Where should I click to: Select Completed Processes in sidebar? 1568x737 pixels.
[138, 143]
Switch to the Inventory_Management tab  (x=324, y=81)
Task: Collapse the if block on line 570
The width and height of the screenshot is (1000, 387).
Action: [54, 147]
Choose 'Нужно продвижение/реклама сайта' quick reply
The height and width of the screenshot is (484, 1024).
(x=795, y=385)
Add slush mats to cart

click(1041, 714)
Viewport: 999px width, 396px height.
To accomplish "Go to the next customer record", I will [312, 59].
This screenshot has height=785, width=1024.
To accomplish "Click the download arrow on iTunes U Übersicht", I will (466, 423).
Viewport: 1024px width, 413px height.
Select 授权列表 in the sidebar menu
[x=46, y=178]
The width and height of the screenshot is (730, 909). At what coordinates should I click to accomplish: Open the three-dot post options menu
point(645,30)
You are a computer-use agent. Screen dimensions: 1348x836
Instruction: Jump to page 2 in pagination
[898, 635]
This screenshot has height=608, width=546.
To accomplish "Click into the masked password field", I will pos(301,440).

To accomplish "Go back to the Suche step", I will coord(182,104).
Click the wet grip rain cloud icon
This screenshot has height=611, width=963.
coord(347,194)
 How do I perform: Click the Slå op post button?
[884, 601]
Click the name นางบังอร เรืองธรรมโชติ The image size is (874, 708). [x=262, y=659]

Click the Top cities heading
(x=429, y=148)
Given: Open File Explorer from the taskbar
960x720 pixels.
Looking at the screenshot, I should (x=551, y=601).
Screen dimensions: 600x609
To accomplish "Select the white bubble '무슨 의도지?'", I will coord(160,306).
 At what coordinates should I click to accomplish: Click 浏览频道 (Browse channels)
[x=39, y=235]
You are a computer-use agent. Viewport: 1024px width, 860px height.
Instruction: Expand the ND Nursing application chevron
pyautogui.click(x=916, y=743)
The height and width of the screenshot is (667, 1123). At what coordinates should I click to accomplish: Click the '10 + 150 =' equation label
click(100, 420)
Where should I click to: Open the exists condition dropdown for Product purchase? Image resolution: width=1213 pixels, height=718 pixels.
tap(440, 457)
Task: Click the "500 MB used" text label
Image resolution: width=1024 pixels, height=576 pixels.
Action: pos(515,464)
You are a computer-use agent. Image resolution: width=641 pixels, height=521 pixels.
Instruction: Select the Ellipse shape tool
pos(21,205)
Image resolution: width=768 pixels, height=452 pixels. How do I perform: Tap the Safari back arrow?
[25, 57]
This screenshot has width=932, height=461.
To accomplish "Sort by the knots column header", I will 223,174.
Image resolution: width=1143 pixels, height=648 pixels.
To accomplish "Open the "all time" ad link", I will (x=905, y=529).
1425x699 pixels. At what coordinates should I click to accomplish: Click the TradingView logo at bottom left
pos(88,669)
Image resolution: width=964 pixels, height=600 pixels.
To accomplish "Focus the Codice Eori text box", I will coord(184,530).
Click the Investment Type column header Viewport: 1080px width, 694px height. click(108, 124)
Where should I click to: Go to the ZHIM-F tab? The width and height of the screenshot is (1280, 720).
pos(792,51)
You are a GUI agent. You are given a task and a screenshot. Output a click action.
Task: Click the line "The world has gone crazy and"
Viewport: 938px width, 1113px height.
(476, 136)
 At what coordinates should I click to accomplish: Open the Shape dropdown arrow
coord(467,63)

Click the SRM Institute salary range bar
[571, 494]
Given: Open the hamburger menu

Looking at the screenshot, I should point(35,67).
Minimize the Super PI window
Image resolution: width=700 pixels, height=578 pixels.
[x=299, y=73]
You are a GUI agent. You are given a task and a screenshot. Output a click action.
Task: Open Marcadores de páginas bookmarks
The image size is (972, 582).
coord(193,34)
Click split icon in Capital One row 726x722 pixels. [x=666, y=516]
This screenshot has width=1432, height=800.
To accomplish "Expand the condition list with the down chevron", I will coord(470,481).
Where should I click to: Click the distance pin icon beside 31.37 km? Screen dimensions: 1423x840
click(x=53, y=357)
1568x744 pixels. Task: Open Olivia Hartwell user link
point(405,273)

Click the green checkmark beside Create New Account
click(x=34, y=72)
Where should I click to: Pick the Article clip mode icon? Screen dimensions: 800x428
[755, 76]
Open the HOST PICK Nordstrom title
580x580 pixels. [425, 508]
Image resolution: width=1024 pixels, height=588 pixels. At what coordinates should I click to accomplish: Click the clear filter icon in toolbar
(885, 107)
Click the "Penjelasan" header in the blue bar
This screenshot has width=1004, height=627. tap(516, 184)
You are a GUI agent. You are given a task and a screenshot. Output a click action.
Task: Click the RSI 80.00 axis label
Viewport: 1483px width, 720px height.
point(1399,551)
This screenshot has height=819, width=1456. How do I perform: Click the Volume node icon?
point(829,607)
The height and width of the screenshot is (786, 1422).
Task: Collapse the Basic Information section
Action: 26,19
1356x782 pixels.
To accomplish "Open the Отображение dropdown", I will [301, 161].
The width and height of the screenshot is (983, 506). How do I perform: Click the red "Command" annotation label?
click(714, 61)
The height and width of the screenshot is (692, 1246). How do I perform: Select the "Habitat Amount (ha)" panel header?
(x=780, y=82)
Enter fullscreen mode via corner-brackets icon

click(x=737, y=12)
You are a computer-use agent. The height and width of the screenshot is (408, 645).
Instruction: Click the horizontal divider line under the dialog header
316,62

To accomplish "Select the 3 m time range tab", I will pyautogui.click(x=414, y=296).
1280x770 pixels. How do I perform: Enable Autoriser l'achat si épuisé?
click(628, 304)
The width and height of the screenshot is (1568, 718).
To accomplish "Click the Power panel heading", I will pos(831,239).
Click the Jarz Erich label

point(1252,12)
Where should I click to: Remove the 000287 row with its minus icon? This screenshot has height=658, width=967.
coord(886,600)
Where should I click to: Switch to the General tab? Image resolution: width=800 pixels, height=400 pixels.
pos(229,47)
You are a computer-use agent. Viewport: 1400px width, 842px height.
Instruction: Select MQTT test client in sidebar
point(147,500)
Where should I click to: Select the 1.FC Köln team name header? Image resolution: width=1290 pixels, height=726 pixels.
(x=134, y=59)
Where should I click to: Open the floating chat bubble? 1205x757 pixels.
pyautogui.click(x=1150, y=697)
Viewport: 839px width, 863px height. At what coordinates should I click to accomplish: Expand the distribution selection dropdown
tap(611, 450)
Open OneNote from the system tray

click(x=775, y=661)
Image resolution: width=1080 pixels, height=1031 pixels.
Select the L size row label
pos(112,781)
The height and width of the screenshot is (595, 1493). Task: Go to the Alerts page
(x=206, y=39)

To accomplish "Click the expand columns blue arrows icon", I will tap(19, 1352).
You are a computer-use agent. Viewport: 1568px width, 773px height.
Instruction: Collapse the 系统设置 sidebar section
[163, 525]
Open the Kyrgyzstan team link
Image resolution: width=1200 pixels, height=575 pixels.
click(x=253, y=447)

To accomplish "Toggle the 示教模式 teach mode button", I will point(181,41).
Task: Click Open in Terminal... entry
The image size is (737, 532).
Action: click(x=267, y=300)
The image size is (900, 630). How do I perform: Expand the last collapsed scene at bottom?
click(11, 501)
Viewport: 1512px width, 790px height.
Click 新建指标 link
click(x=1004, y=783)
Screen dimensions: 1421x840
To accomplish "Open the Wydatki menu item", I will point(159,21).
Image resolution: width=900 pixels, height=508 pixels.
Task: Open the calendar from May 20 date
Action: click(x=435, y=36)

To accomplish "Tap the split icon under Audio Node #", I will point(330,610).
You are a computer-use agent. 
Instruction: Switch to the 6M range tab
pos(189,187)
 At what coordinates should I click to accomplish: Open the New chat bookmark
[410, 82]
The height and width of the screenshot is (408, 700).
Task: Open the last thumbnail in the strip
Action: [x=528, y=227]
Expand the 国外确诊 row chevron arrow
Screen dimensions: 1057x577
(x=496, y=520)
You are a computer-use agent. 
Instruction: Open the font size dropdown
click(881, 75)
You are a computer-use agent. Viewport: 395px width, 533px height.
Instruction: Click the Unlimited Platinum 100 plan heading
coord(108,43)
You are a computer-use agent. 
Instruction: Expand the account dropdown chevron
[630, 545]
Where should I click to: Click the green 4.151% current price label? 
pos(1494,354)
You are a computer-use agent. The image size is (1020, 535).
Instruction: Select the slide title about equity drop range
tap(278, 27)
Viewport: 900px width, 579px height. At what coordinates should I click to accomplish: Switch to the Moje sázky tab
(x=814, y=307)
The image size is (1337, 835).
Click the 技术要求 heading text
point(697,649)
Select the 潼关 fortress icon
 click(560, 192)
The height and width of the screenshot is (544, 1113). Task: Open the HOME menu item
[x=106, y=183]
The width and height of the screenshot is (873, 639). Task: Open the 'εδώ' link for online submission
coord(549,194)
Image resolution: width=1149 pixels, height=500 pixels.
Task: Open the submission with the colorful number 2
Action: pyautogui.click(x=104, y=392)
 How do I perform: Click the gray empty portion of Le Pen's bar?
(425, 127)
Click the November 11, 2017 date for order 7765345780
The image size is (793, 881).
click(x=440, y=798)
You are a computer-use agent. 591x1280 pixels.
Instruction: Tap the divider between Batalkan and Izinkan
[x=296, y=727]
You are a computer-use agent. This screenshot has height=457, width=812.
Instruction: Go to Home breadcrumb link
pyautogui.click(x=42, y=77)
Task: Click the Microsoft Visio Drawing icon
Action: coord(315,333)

* What is required: Wherever the string "time" is found in the entries, copy the line it sits in.

* Finished exercise:
To accomplish "Open the "all time" ad link", I will (x=905, y=529).
To accomplish "Select the 3 m time range tab", I will pyautogui.click(x=414, y=296).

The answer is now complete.